Give back every record word for word, keeping the pictures out.

- SOURCE MATERIAL
·····

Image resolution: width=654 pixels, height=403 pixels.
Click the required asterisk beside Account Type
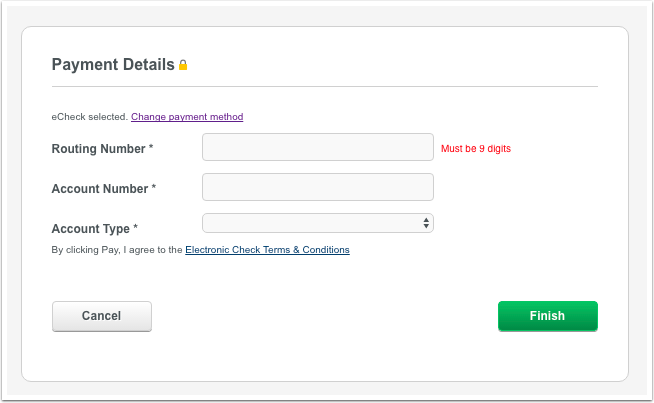click(135, 227)
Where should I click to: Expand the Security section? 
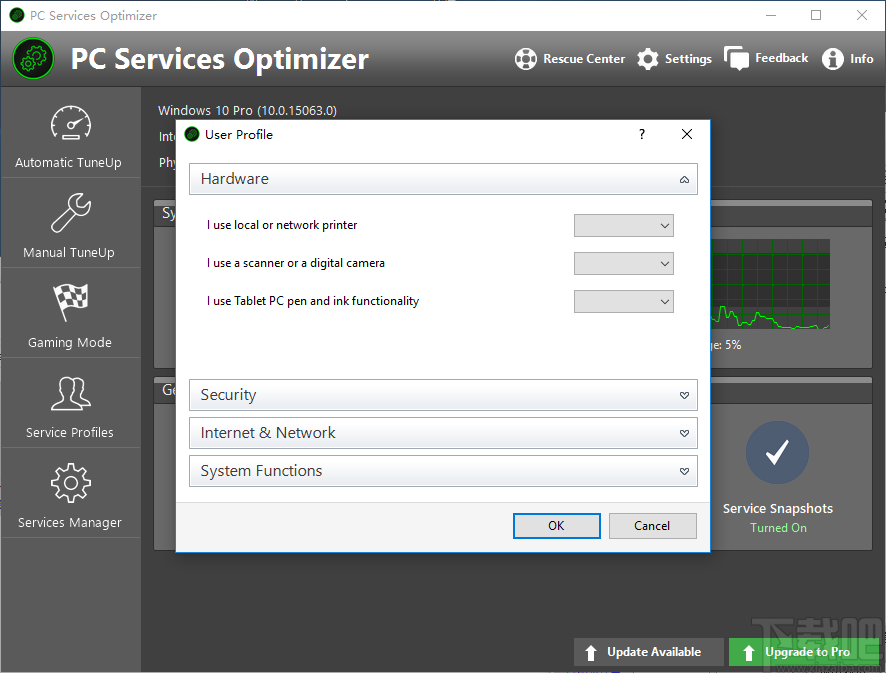click(x=684, y=395)
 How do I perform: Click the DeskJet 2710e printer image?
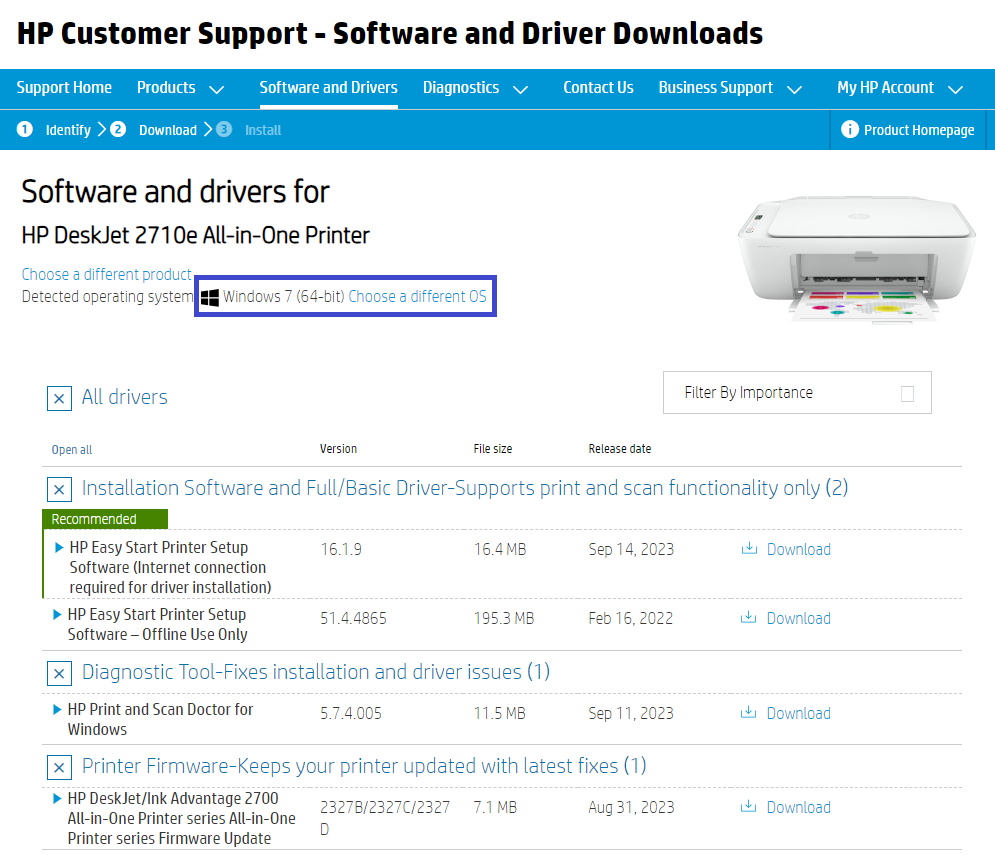pos(855,255)
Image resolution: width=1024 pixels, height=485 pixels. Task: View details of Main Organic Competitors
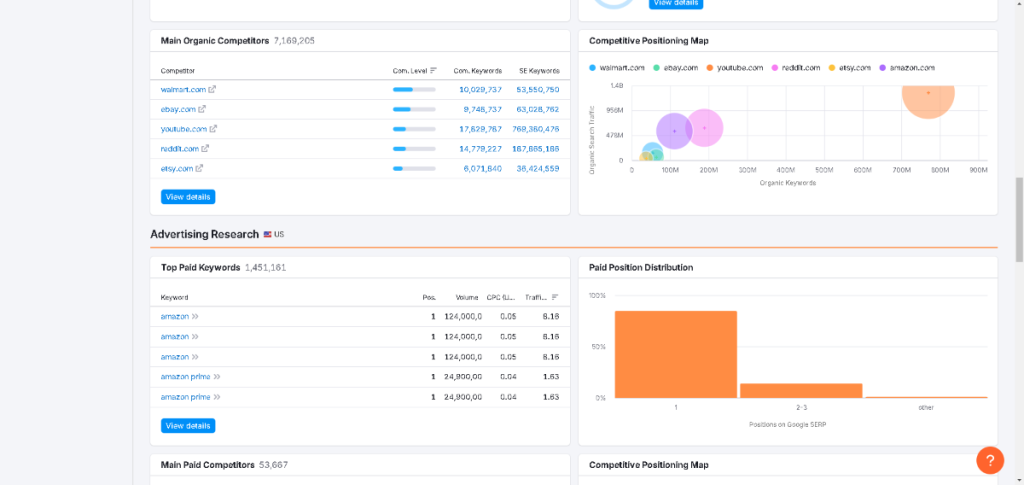(188, 197)
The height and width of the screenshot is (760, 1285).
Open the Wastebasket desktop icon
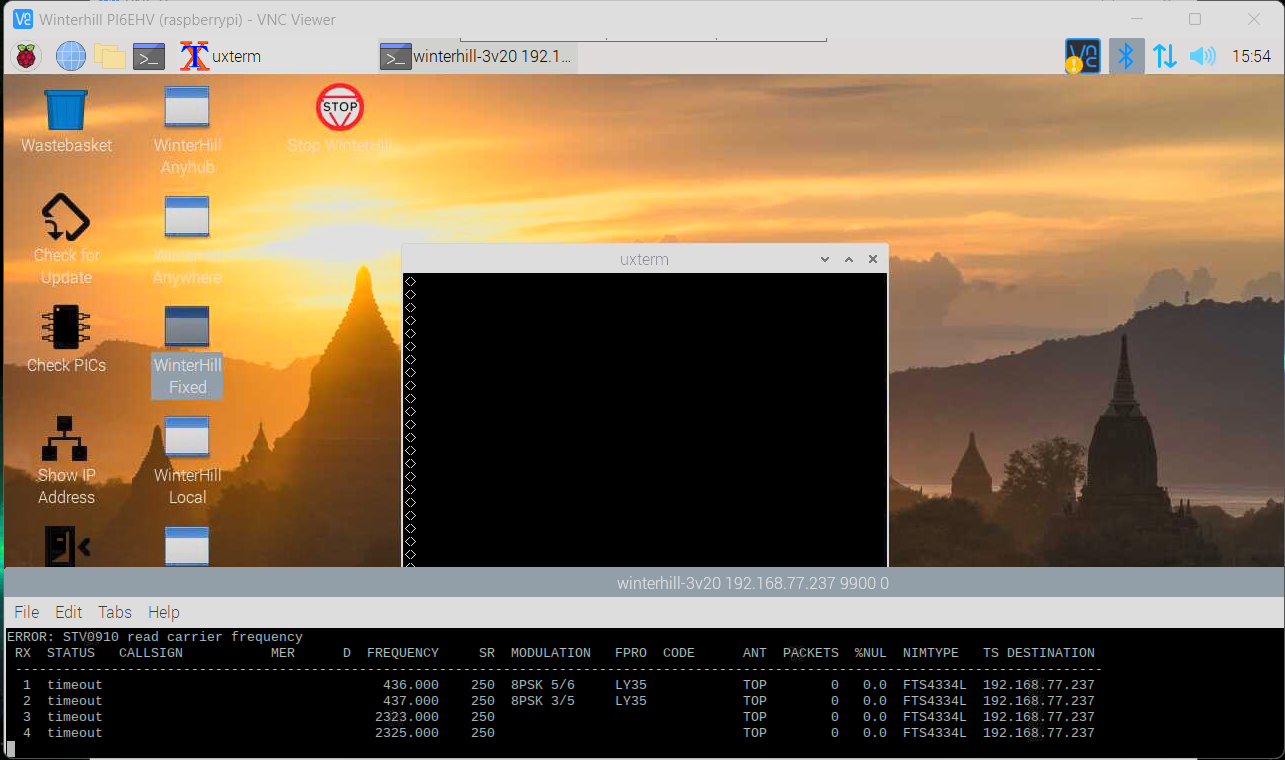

·····

- PROBLEM SOLUTION
Image resolution: width=654 pixels, height=403 pixels.
Click the required asterisk beside Account Type
click(135, 227)
Where should I click to: Expand the Security section? 
click(x=684, y=395)
 How do I perform: Click the DeskJet 2710e printer image?
pos(855,255)
Image resolution: width=1024 pixels, height=485 pixels. Task: View details of Main Organic Competitors
(188, 197)
The height and width of the screenshot is (760, 1285).
Open the Wastebasket desktop icon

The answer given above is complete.